Conversational recommender systems (CRSs) have become crucial emerging research topics in the field of RSs, thanks to their natural advantages of explicitly acquiring user preferences via interactive conversations and revealing the reasons behind recommendations. However, the majority of current CRSs are text-based, which is less user-friendly and may pose challenges for certain users, such as those with visual impairments or limited writing and reading abilities. Therefore, for the first time, this paper investigates the potential of voice-based CRS (VCRSs) to revolutionize the way users interact with RSs in a natural, intuitive, convenient, and accessible fashion. To support such studies, we create two VCRSs benchmark datasets in the e-commerce and movie domains, after realizing the lack of such datasets through an exhaustive literature review. Specifically, we first empirically verify the benefits and necessity of creating such datasets. Thereafter, we convert the user-item interactions to text-based conversations through the ChatGPT-driven prompts for generating diverse and natural templates, and then synthesize the corresponding audios via the text-to-speech model. Meanwhile, a number of strategies are delicately designed to ensure the naturalness and high quality of voice conversations. On this basis, we further explore the potential solutions and point out possible directions to build end-to-end VCRSs by seamlessly extracting and integrating voice-based inputs, thus delivering performance-enhanced, self-explainable, and user-friendly VCRSs. Our study aims to establish the foundation and motivate further pioneering research in the emerging field of VCRSs. This aligns with the principles of explainable AI and AI for social good, viz., utilizing technology's potential to create a fair, sustainable, and just world.

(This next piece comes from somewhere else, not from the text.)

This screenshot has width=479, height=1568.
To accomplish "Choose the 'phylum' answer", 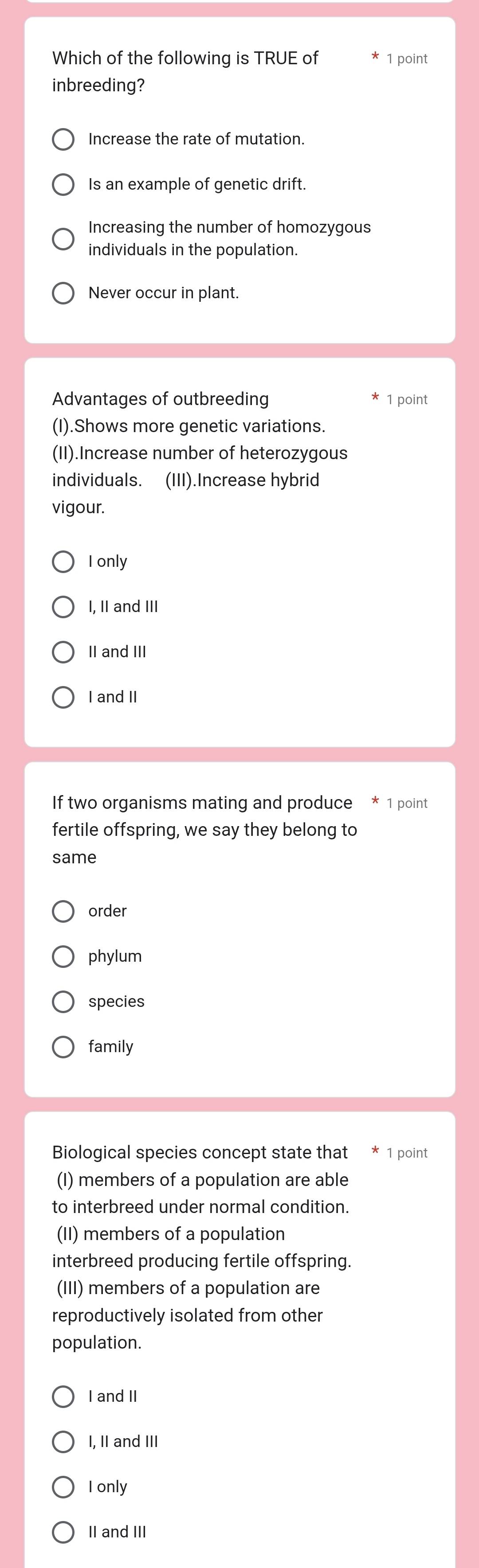I will [63, 956].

翻译：对话推荐系统（CRS）凭借其通过交互式对话显式获取用户偏好并揭示推荐背后原因的天然优势，已成为推荐系统领域至关重要的新兴研究方向。然而，当前多数CRS基于文本实现，这降低了用户体验友好性，并可能对部分用户（如视力障碍者或读写能力有限者）构成使用障碍。为此，本文首次探索了基于语音的对话推荐系统（VCRS）的可能性——这类系统能以自然、直观、便捷且无障碍的方式彻底改变用户与推荐系统的交互模式。在通过详尽的文献综述发现此类数据集缺失后，我们构建了电商与电影领域两个VCRS基准数据集以支撑相关研究。具体而言：首先通过实证验证了构建此类数据集的必要性与价值；继而利用ChatGPT驱动的提示生成多样化自然模板，将用户-物品交互转化为文本对话，再通过文本转语音模型合成对应音频。与此同时，我们精心设计了多种策略确保语音对话的自然性与高质量。在此基础上，我们进一步探索了潜在解决方案，并指出了通过无缝提取与整合语音输入来构建端到端VCRS的可能路径，从而打造性能增强、可自解释且用户友好的VCRS。本研究旨在为VCRS这一新兴领域奠定基础并激励后续开创性研究，这与可解释人工智能及人工智能向善的理念相契合——即利用技术潜能缔造公平、可持续且公正的世界。